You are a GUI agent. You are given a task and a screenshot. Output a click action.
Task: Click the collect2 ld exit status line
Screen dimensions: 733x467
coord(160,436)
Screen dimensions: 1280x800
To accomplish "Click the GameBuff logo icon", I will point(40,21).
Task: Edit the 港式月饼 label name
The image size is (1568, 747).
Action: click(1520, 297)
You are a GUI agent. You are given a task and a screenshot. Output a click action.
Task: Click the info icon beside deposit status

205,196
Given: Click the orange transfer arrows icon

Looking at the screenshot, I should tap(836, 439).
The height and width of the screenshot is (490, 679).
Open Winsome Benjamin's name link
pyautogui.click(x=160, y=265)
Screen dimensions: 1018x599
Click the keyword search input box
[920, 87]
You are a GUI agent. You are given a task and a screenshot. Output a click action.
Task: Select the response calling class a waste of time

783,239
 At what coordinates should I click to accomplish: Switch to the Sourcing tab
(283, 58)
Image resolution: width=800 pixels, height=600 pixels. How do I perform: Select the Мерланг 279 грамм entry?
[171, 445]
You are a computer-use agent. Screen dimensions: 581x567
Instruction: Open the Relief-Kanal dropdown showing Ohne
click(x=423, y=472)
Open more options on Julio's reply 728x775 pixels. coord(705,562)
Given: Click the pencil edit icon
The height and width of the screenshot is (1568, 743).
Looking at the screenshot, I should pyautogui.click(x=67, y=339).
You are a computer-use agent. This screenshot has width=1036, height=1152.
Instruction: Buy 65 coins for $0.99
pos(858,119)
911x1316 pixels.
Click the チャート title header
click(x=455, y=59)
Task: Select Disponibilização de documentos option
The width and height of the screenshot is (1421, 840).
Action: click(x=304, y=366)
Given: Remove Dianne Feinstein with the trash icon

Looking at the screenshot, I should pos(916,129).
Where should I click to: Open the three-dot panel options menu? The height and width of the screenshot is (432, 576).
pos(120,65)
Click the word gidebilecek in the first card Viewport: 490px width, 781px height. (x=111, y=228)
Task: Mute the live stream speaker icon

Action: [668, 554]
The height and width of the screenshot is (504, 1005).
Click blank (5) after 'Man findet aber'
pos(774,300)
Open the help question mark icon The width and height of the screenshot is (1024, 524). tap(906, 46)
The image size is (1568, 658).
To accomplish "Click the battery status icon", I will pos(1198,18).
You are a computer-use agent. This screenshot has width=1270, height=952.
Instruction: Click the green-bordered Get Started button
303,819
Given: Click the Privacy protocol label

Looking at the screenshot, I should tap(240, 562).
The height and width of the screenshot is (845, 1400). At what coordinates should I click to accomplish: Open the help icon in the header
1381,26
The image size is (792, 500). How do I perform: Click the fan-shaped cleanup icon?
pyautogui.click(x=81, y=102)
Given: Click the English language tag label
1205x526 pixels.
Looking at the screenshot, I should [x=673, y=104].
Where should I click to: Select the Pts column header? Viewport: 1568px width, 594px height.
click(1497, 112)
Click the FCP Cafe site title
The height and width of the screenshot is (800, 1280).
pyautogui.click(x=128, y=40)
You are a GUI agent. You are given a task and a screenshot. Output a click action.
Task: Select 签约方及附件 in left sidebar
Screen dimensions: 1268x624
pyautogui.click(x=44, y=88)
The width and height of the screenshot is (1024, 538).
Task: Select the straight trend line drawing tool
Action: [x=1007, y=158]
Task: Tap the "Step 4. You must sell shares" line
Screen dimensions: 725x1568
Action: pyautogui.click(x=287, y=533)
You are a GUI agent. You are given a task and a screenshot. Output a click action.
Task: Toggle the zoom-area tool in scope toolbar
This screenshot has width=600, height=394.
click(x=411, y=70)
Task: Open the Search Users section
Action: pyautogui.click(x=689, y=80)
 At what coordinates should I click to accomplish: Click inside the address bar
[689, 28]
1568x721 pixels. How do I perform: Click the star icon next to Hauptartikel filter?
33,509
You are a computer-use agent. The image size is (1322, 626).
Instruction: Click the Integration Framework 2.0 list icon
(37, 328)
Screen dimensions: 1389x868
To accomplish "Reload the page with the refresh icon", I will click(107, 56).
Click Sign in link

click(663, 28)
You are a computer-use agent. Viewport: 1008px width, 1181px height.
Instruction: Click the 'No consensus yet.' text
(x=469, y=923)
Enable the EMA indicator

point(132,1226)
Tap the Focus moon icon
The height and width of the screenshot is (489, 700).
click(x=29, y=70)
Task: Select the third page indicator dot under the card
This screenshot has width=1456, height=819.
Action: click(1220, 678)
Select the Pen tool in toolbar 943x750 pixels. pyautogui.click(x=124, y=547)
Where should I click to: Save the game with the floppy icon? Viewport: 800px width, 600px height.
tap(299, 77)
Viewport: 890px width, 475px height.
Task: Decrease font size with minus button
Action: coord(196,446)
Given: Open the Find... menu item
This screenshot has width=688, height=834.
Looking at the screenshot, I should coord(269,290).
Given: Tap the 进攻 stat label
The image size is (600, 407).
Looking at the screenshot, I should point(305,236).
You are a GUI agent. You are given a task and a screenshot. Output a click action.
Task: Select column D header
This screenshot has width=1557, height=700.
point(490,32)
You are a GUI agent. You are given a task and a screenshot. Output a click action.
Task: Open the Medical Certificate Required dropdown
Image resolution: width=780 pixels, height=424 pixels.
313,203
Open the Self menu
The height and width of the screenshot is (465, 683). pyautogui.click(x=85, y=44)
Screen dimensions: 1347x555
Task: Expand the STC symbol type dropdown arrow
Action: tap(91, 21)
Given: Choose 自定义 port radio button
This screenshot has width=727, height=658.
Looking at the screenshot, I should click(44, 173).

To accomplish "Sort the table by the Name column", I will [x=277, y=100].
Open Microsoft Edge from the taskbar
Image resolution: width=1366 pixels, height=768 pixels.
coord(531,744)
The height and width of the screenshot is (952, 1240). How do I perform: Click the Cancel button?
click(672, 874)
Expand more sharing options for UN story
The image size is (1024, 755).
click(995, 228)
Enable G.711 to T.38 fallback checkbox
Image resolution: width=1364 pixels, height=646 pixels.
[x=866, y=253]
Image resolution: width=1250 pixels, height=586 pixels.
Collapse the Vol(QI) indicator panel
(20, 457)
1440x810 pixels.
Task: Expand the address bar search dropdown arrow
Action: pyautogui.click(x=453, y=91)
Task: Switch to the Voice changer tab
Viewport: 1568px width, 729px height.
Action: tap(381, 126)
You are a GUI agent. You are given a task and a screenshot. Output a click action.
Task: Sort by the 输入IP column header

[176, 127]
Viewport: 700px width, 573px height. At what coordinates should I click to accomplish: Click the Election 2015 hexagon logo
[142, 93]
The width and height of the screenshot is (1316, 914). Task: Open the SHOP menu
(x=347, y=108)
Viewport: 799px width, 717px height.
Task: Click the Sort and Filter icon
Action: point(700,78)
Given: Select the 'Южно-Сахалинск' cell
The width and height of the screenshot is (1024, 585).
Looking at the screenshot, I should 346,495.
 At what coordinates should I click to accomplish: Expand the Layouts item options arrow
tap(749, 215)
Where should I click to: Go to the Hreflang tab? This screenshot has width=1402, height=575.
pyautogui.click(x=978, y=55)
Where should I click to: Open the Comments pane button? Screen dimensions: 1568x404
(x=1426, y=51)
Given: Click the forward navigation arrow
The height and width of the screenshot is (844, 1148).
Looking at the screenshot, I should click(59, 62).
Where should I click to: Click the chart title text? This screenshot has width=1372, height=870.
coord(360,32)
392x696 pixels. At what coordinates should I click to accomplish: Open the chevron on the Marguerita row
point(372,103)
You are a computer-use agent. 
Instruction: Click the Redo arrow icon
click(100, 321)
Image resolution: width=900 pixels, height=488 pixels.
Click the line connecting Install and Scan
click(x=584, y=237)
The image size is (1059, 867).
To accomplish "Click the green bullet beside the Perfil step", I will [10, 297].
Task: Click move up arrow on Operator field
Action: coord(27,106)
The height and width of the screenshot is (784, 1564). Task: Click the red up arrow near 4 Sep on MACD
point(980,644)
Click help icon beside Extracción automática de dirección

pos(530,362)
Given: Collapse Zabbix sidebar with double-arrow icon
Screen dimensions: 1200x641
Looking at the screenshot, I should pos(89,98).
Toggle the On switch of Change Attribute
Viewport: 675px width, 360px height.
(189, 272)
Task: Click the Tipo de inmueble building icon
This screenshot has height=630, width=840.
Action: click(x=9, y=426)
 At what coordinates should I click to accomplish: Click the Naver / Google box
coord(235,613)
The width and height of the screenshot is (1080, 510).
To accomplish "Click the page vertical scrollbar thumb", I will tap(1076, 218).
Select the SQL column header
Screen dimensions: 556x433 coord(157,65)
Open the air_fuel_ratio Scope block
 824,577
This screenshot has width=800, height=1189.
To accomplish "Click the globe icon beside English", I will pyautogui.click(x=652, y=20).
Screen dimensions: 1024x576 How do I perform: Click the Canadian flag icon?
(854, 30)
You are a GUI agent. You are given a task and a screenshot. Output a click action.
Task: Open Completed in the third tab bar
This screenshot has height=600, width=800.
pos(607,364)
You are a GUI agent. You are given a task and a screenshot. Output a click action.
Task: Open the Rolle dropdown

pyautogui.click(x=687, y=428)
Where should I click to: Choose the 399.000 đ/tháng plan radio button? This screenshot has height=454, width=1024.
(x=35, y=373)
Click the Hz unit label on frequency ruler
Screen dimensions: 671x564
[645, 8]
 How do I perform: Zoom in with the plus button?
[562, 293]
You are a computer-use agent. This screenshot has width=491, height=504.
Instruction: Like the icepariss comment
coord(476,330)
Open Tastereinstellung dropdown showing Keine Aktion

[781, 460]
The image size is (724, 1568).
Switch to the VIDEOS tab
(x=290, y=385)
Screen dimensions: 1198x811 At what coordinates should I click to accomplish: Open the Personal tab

·····

▶ TASK STATEMENT: Could you restate word for word the lines above from the one containing "911x1316 pixels." through the one containing "Click the word", both included, and nothing else?

▶ TASK RESULT:
911x1316 pixels.
Click the チャート title header
click(x=455, y=59)
Task: Select Disponibilização de documentos option
The width and height of the screenshot is (1421, 840).
Action: click(x=304, y=366)
Given: Remove Dianne Feinstein with the trash icon

Looking at the screenshot, I should pos(916,129).
Where should I click to: Open the three-dot panel options menu? The height and width of the screenshot is (432, 576).
pos(120,65)
Click the word gidebilecek in the first card Viewport: 490px width, 781px height. (x=111, y=228)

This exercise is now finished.